◆ **Data**
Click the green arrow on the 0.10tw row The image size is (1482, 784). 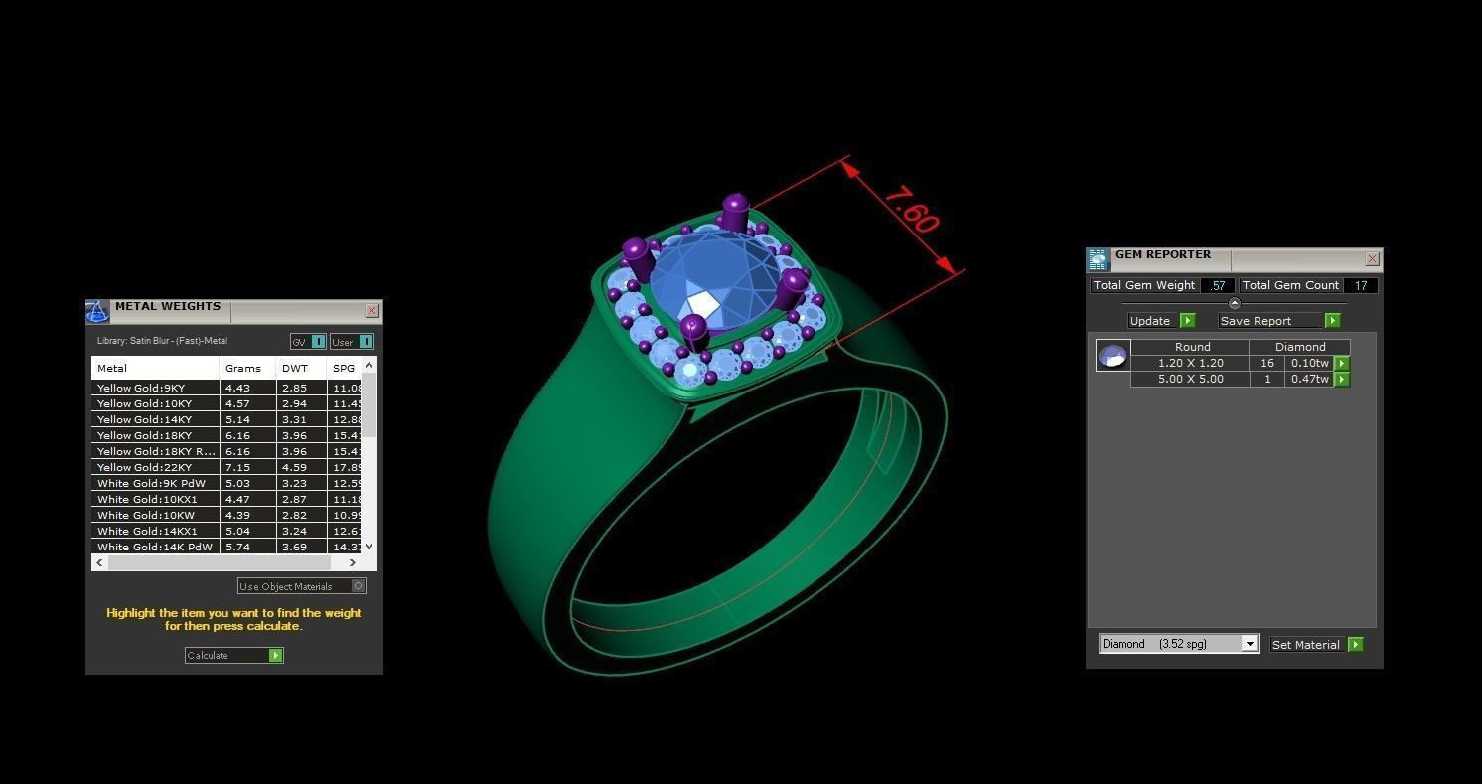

* * *

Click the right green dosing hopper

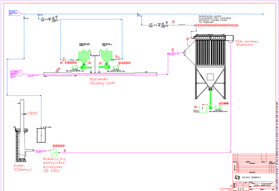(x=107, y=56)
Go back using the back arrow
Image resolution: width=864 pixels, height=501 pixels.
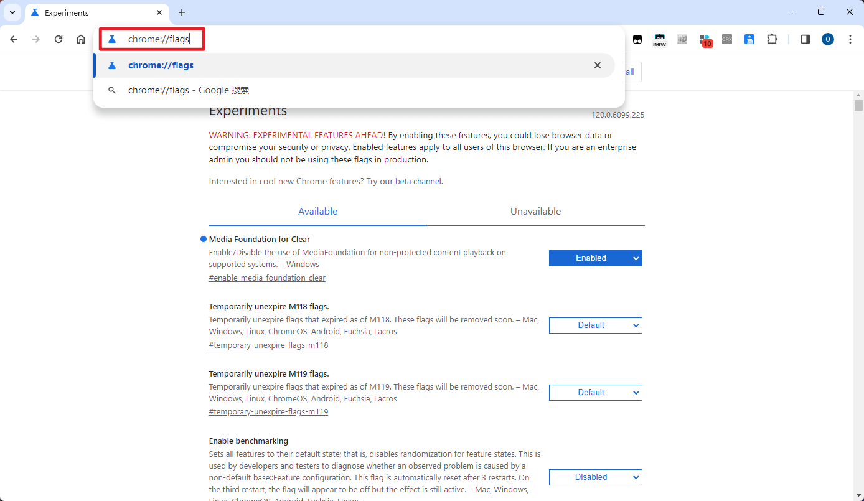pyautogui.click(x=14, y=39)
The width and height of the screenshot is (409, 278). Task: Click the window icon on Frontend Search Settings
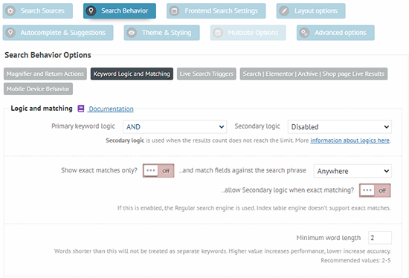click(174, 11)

---

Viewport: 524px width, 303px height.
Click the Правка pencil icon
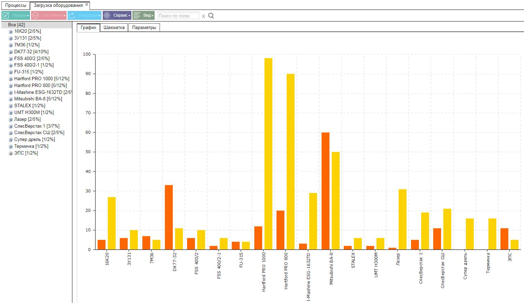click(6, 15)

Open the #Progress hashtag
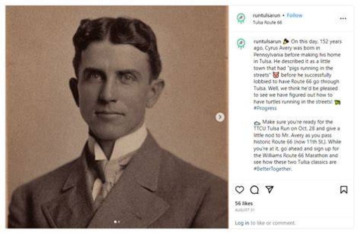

◆ **Exercise objective**
In the listing above, find the line with "Viewport: 524px width, 303px height." and the line with "Open the #Progress hashtag". Copy exactly those lines and all between them, minus the images.

◆ **Answer box**
Viewport: 524px width, 303px height.
Click the Правка pencil icon
click(6, 15)

Open the #Progress hashtag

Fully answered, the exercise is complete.